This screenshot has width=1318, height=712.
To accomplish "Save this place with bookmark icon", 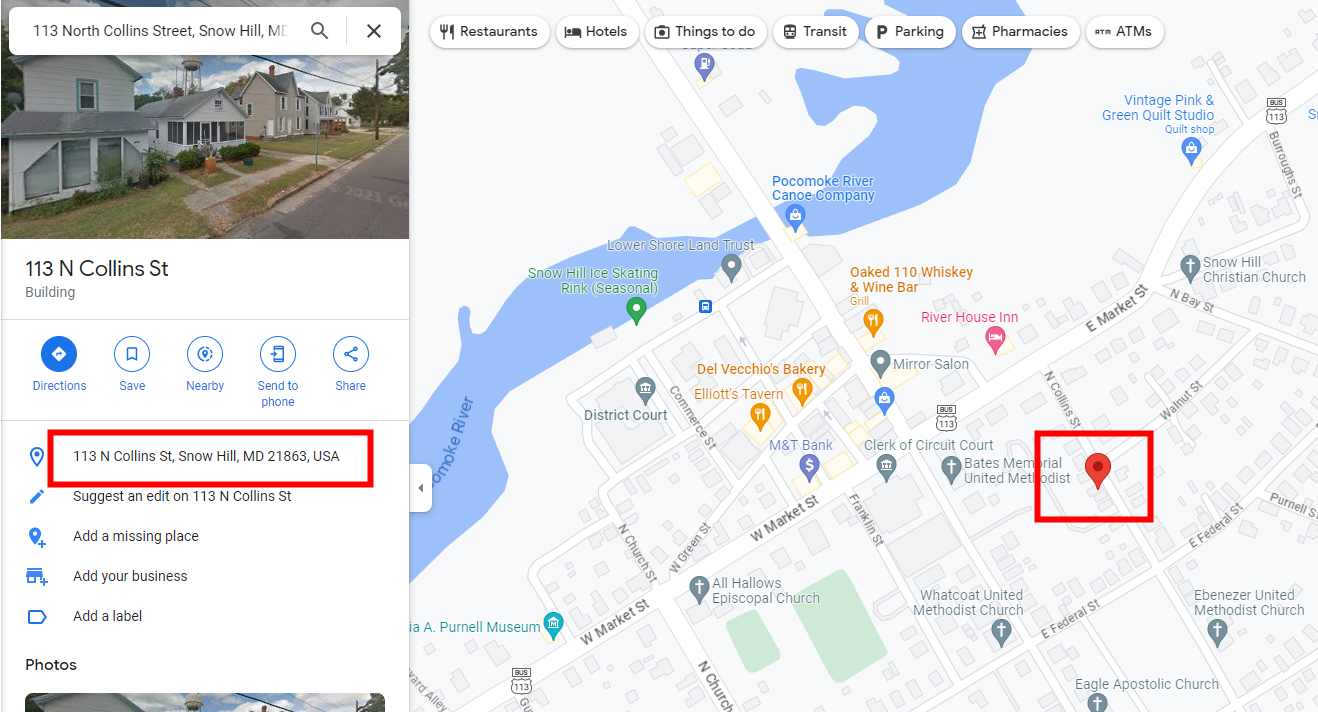I will click(x=132, y=354).
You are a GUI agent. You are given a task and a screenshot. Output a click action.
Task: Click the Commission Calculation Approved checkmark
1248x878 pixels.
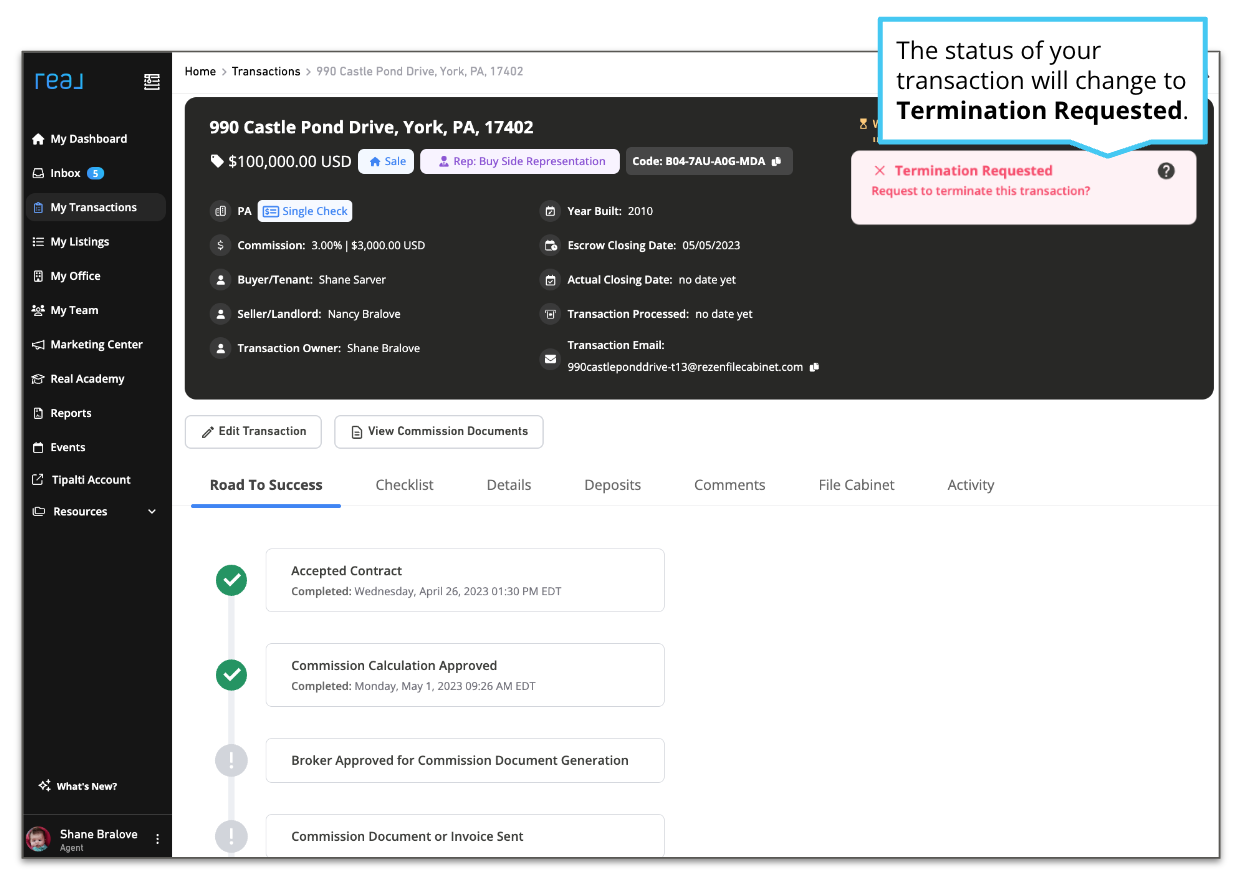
....
Copy out all the lines of the records that include "screenshot".

This screenshot has width=1318, height=712.
You are a GUI agent. You are given a task and a screenshot. Output a click action.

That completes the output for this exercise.